Given records:
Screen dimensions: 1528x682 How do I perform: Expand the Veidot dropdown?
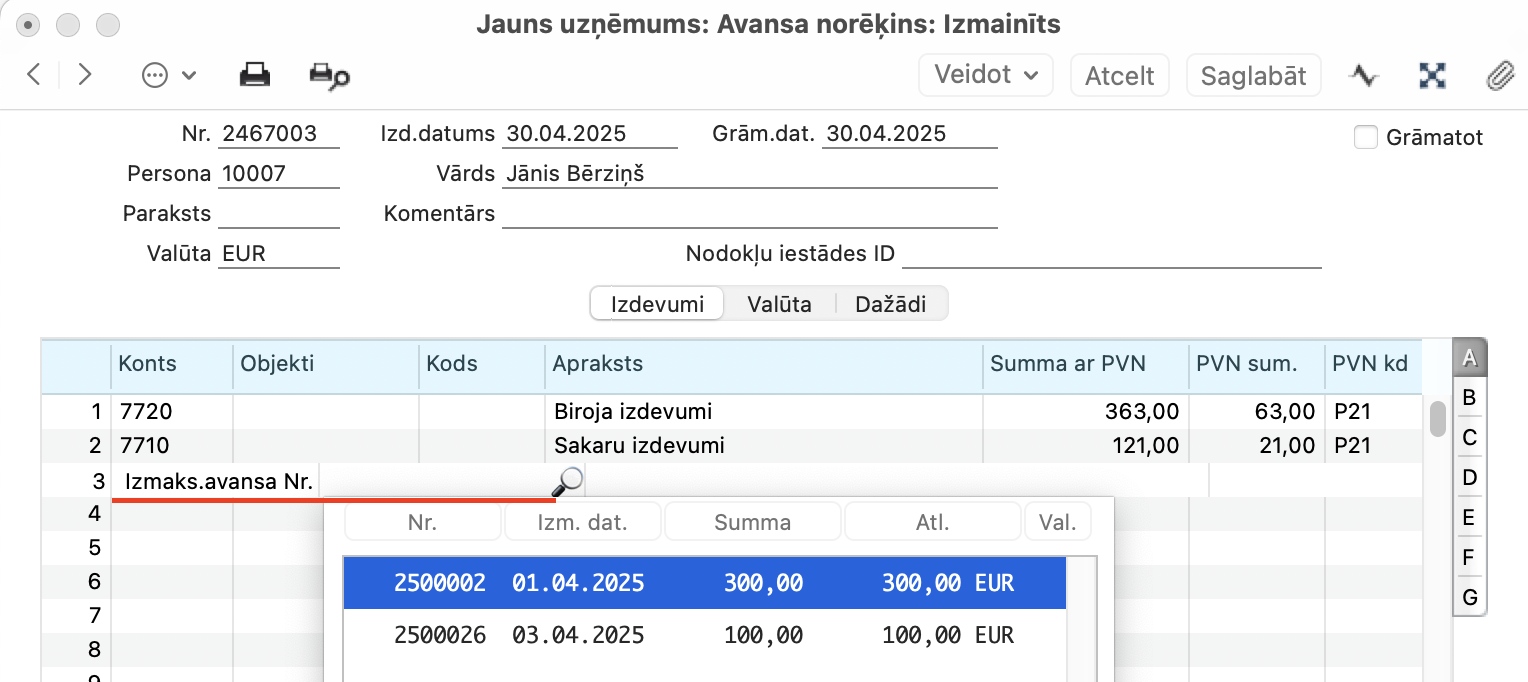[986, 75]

---

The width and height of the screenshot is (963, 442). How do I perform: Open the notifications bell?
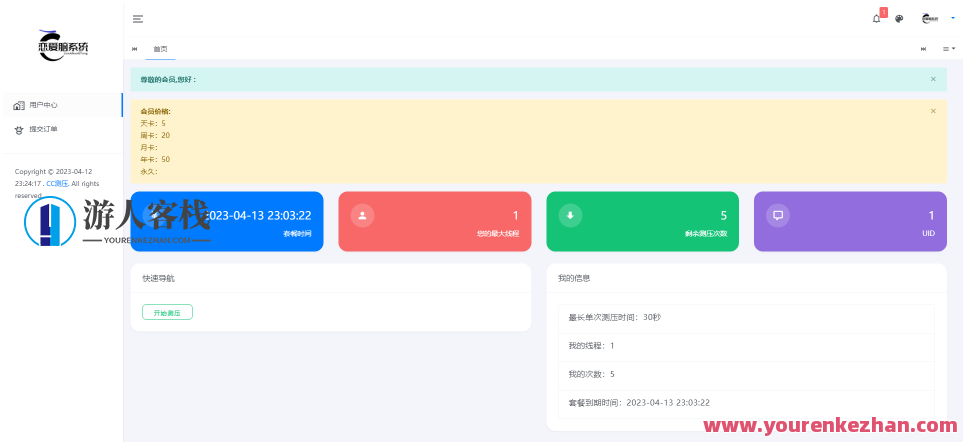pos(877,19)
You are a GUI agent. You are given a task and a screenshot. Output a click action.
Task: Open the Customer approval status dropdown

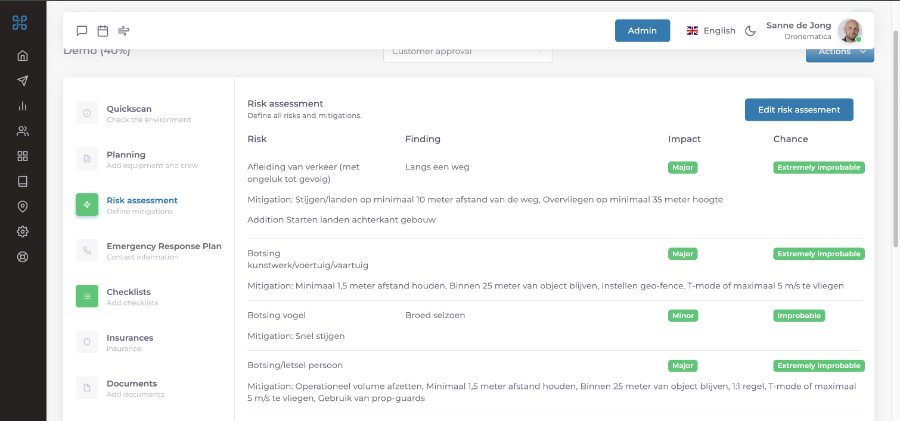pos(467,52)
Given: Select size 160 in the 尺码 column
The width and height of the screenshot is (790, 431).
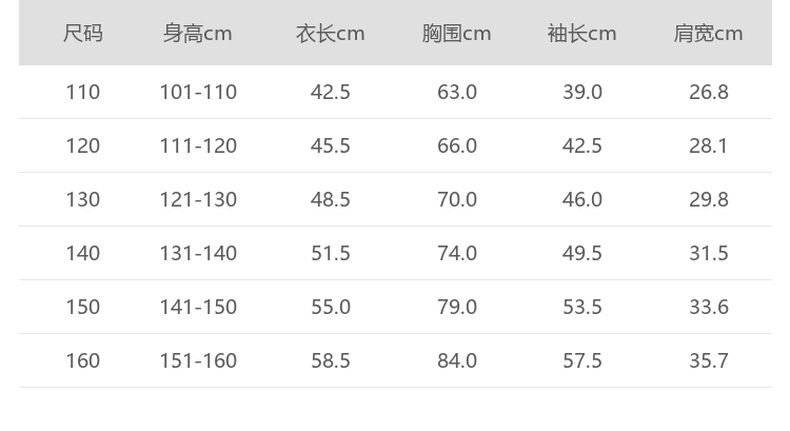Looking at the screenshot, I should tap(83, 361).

Work order:
Transcribe exactly the lines above, beginning at the one with "The width and height of the screenshot is (963, 442)." and going up to and including the one with "You are a GUI". Pictures do not belong in the copy.

Output below:
The width and height of the screenshot is (963, 442). How do I perform: Open the notifications bell?
pos(877,19)
You are a GUI agent. You are given a task and a screenshot. Output a click action.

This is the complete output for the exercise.